SOCIAL MEDIA: Best practices
For journalists, social media are tools, not toys.
Traditional standards for accuracy, ethics and professionalism fully apply online.
■ You’re a journalist 24/7.
■ There is no distinction between a personal and a professional account. While it’s fine to maintain a separate account for work-related matters, remember that any account that bears your name is representative of you and your publication.
■ Be careful about offering opinions and taking stands in personal posts. They can haunt you.
■ Expressions of partisanship are unacceptable. You know about putting political bumper stickers on your car, right? Same principle.
■ When using social media to gather news, make sure you identify yourself as a journalist.
■ Before you press the button, make sure your facts are right – and, also important, that your post is free of spelling and grammar issues.
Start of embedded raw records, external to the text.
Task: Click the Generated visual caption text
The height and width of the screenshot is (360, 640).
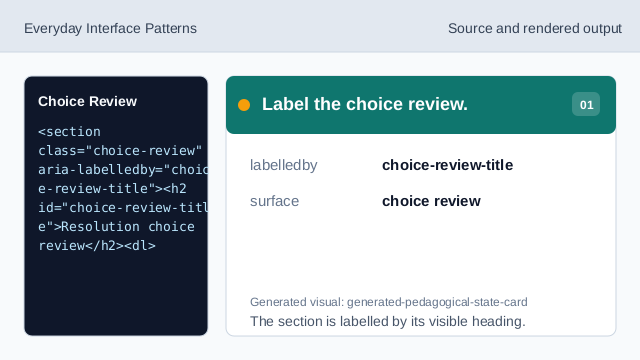Action: tap(389, 302)
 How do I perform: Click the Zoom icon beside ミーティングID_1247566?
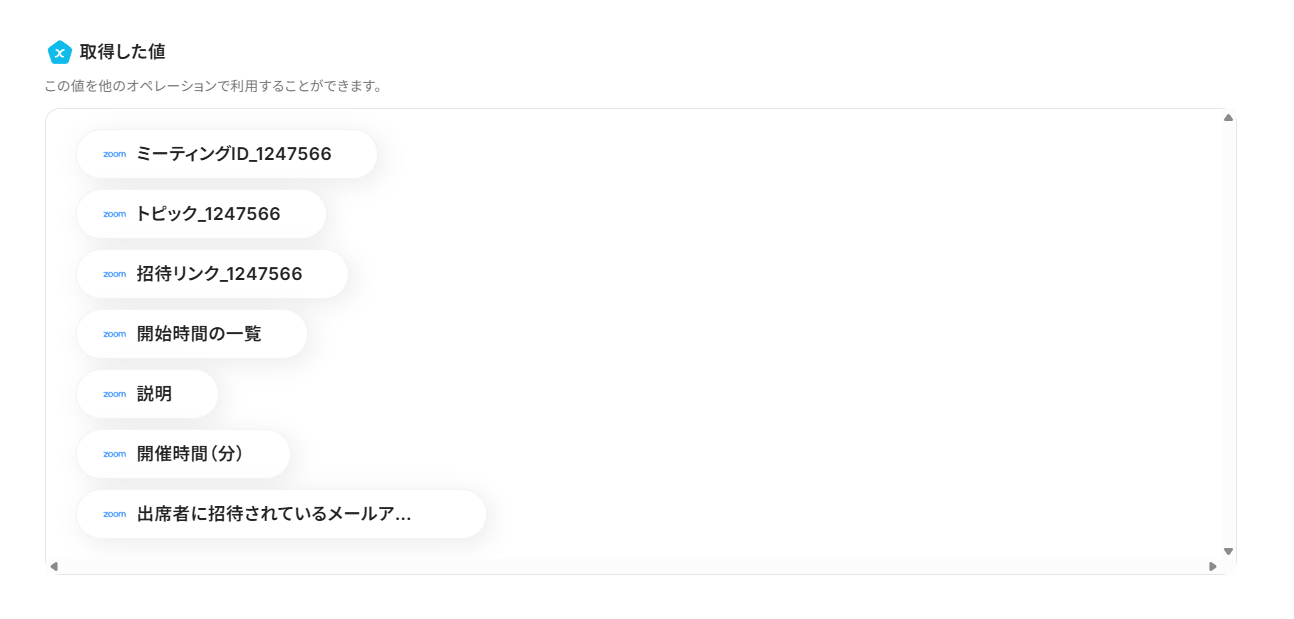[114, 154]
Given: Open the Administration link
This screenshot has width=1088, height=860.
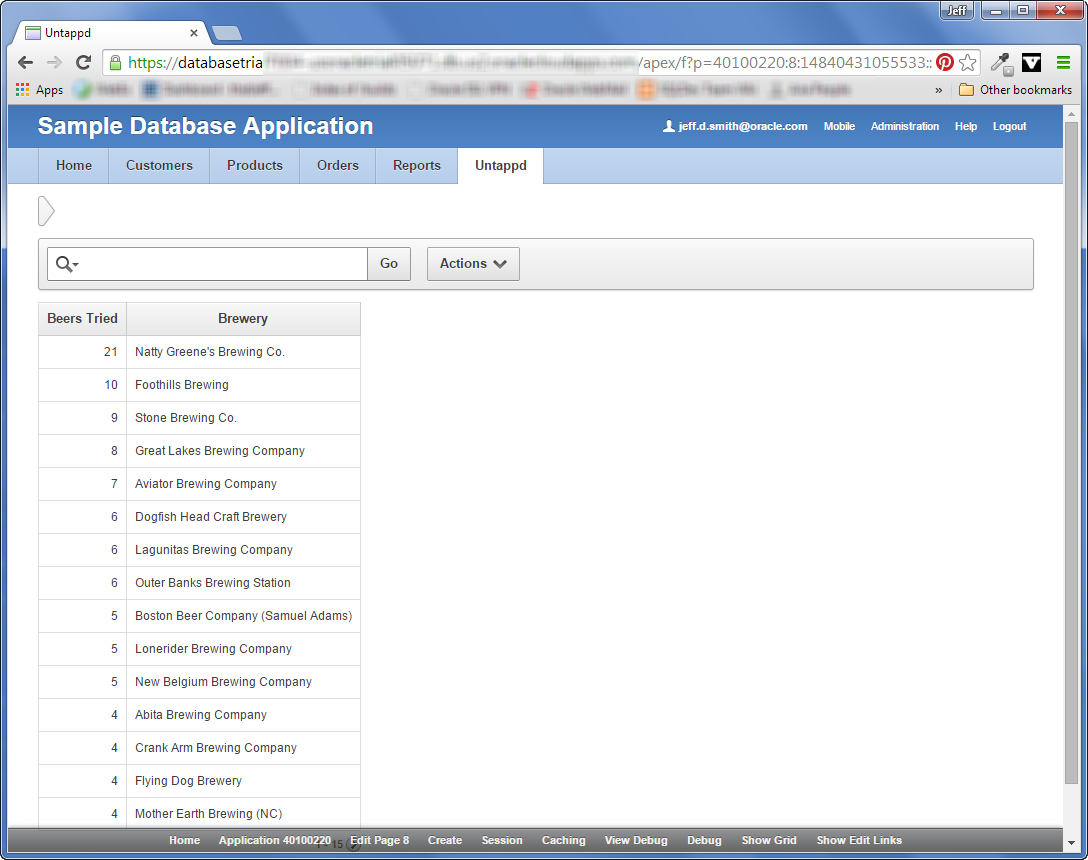Looking at the screenshot, I should [x=904, y=126].
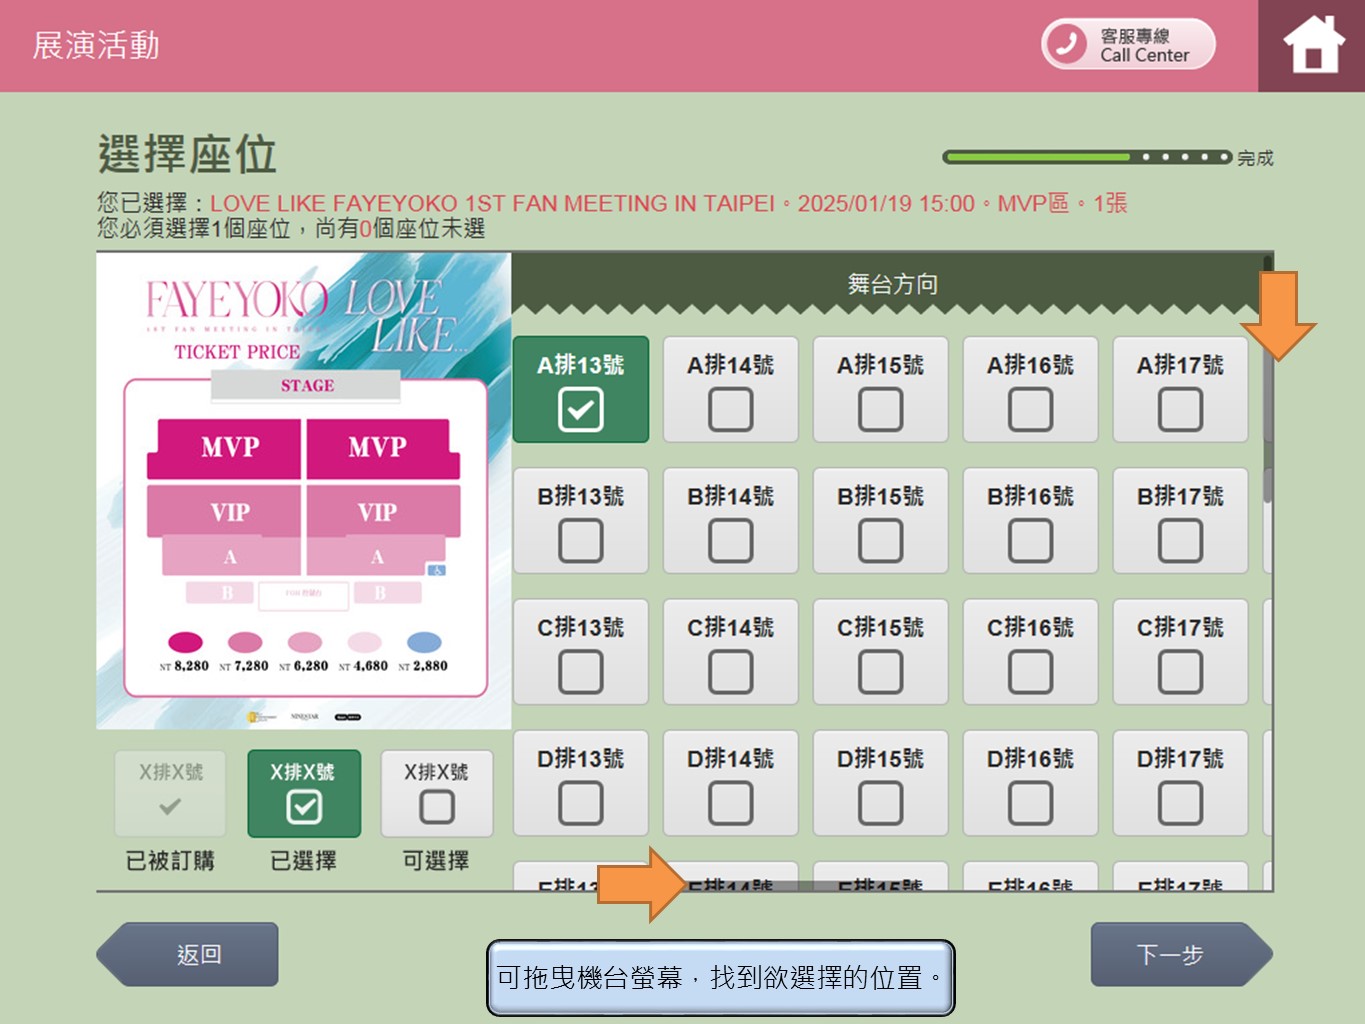Uncheck seat A排13號

coord(580,409)
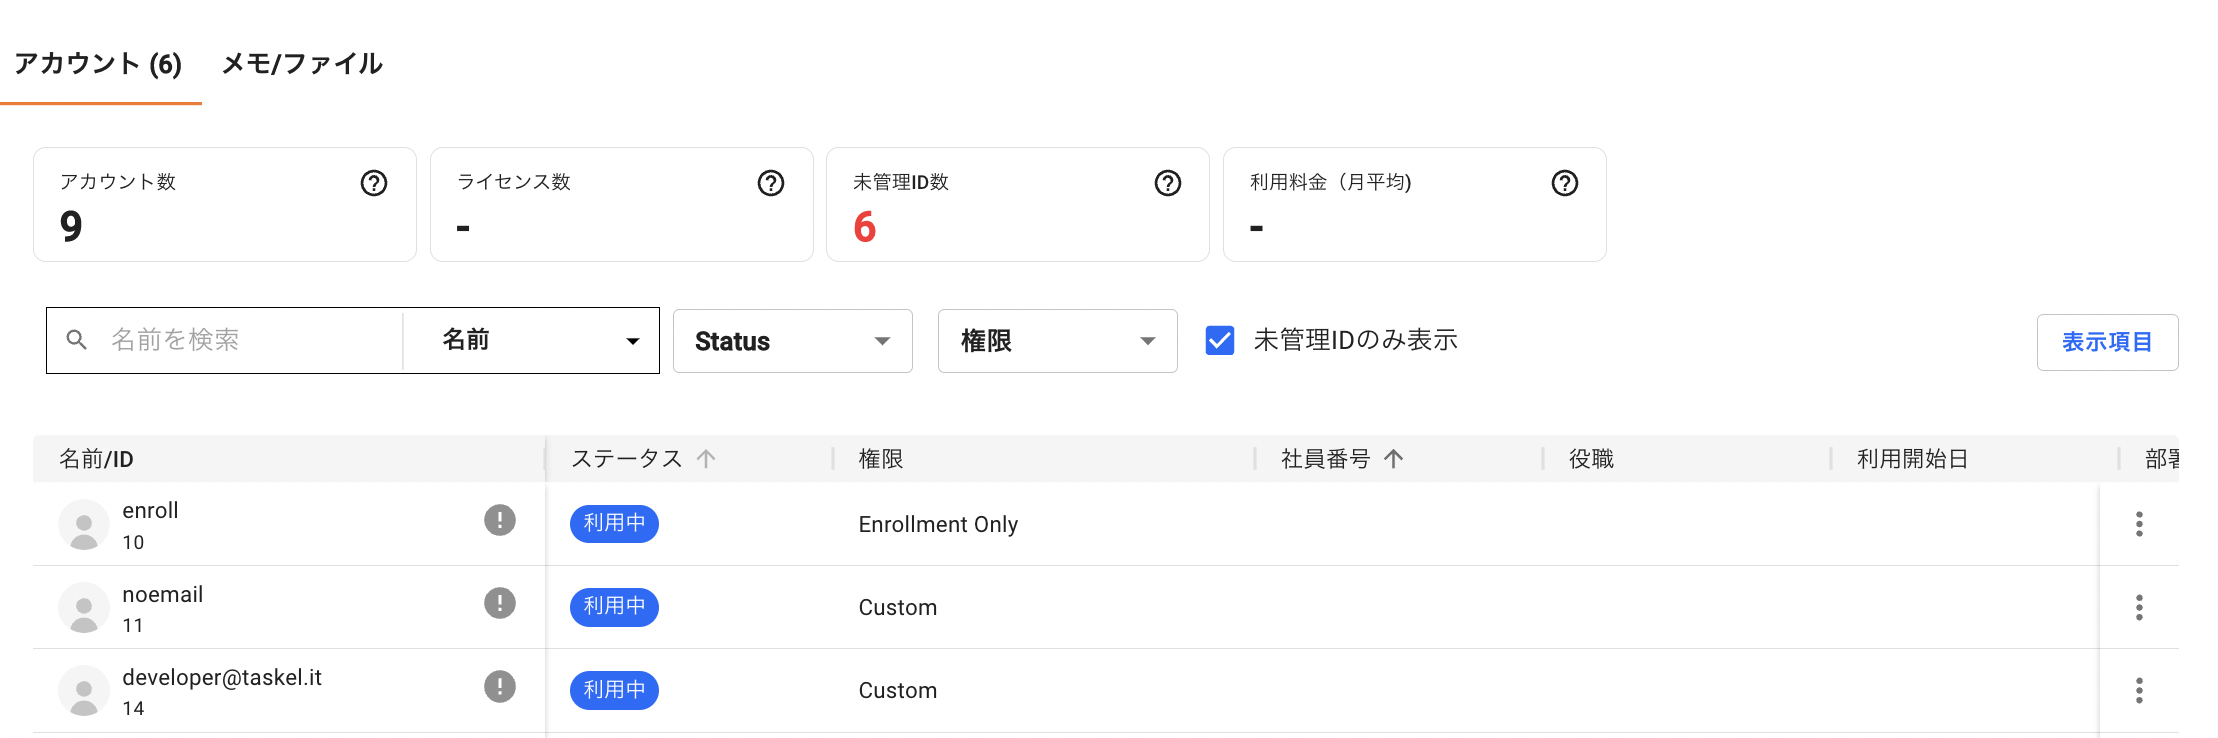Click help icon on 利用料金 card
The width and height of the screenshot is (2218, 738).
[1565, 183]
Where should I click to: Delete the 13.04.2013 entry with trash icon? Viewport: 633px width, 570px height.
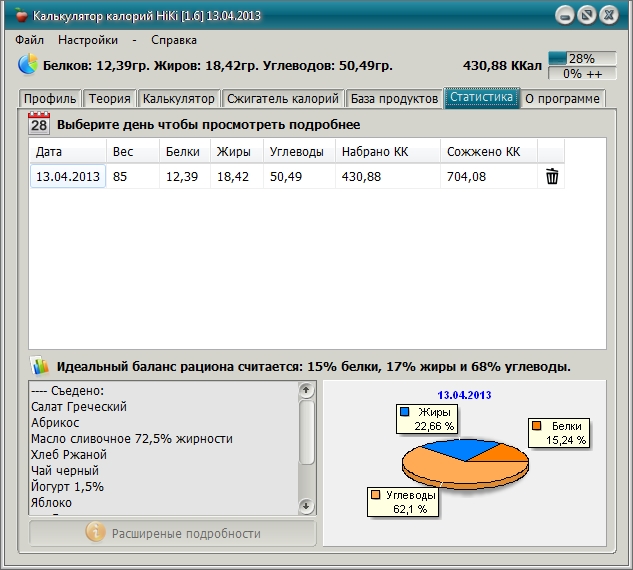click(552, 177)
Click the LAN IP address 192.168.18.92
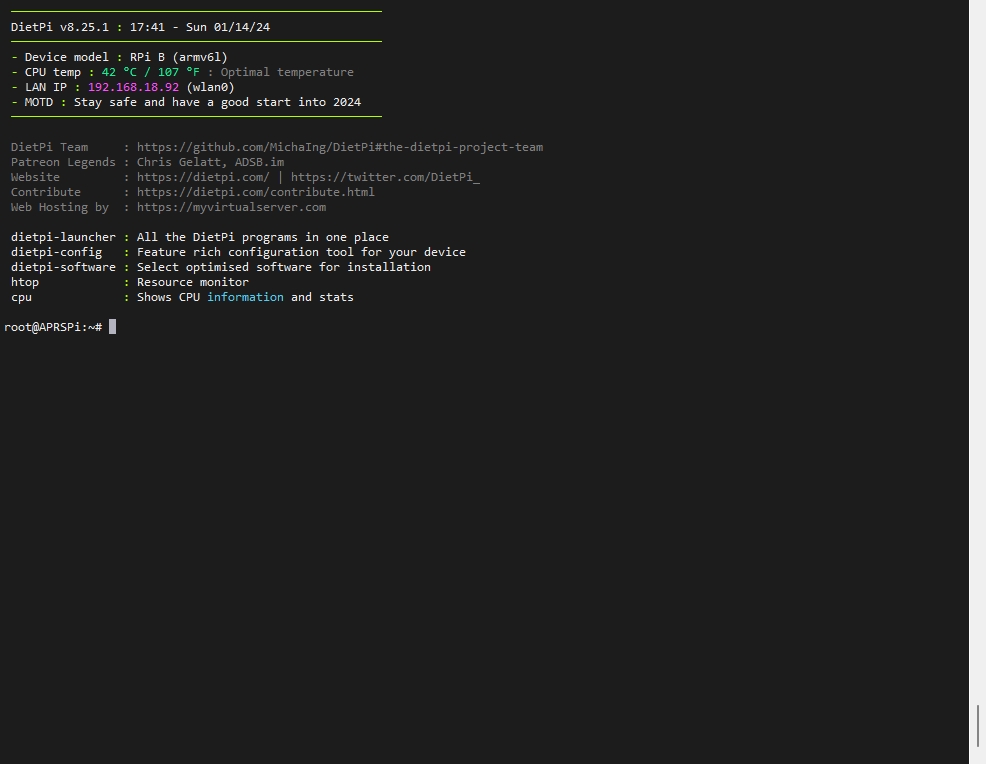 click(x=133, y=87)
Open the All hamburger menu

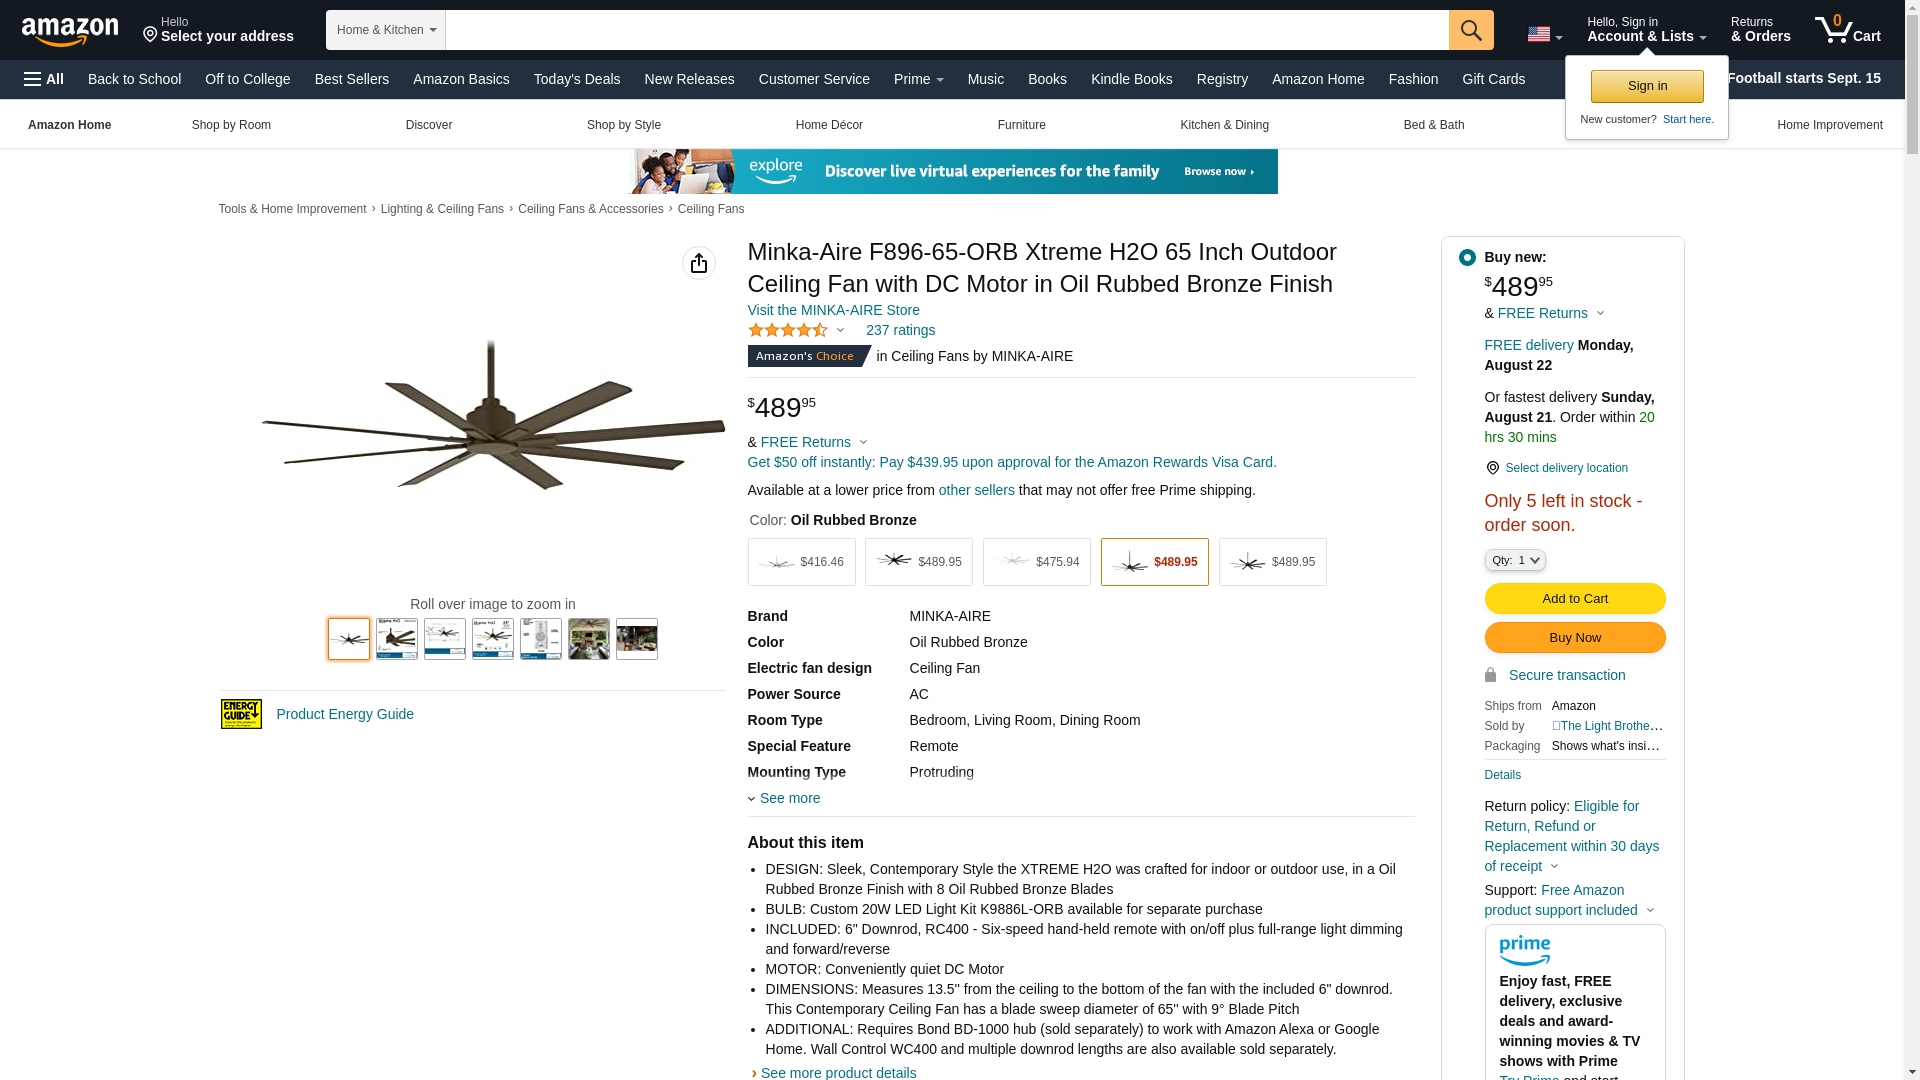tap(44, 79)
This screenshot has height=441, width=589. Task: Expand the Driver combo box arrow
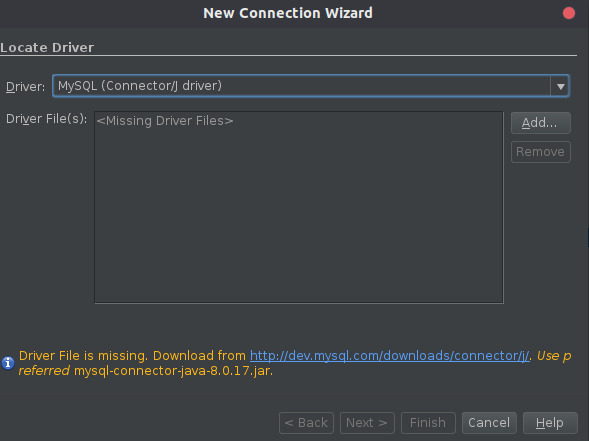point(560,86)
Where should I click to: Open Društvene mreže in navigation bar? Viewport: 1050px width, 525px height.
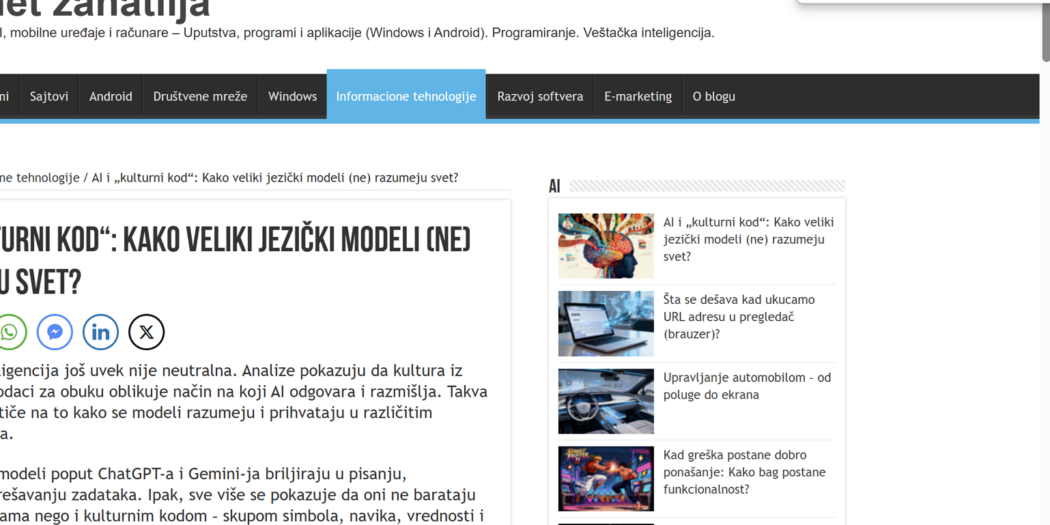[x=200, y=97]
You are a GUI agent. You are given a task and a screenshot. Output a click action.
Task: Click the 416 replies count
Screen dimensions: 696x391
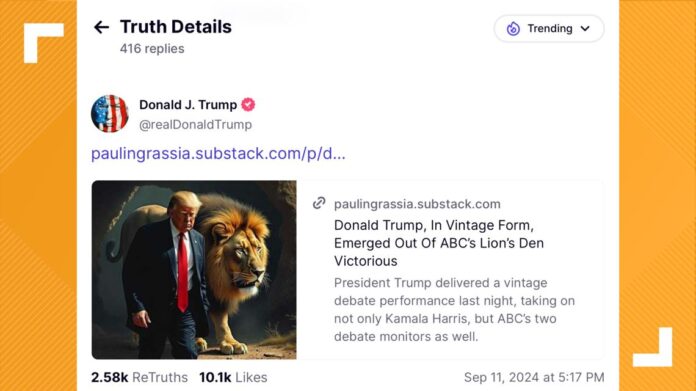click(x=152, y=49)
Errors reflect badly on you, and on all of us.
Break news on the website, then on Twitter.
■ It’s important to be fast, but it’s far more important to be accurate.
■ Post breaking news on WKUHerald.com for the Herald, or WKUTalisman.com for the Talisman – even if it’s just a sentence.
■ Use a brief Twitter dispatch to link to the story.
■ Update the website post quickly as a breaking news event develops.
■ Follow up major developments with tweets linking back to the updated story.
Assume everything you write online will become public.
■ Be aware of perceptions.
■ Communicate and politely debate people in social media, but know when to just let it go.
Use social media to engage with readers, but always be professional.
■ Watch your mouth. Do not use language that could be construed to be libelous, discriminatory, indecent, profane or offensive. Not even if you think you’re being funny. Especially if you think you’re being funny.
Independently authenticate anything found on a social networking site.
■ Verify, verify, verify if you think you’re about to post something that’s significant news. Cautionary tales abound from journalists who caused unnecessary panic with their tweets or posts. People will believe what you say. Information – right or wrong – can spread faster than you can blink your eyes.
■ Be careful whom you retweet. Do you reasonably trust them? Really?
■ Always look at what you link. If you include a link – or retweet someone else’s link – look at it first to make sure you trust it and that its association with your name wouldn’t embarrass you or WKU Student Publications.
If you make a mistake…
■ Acknowledge your error and correct it promptly. Leave the erroneous post up as a show of transparency to your audience.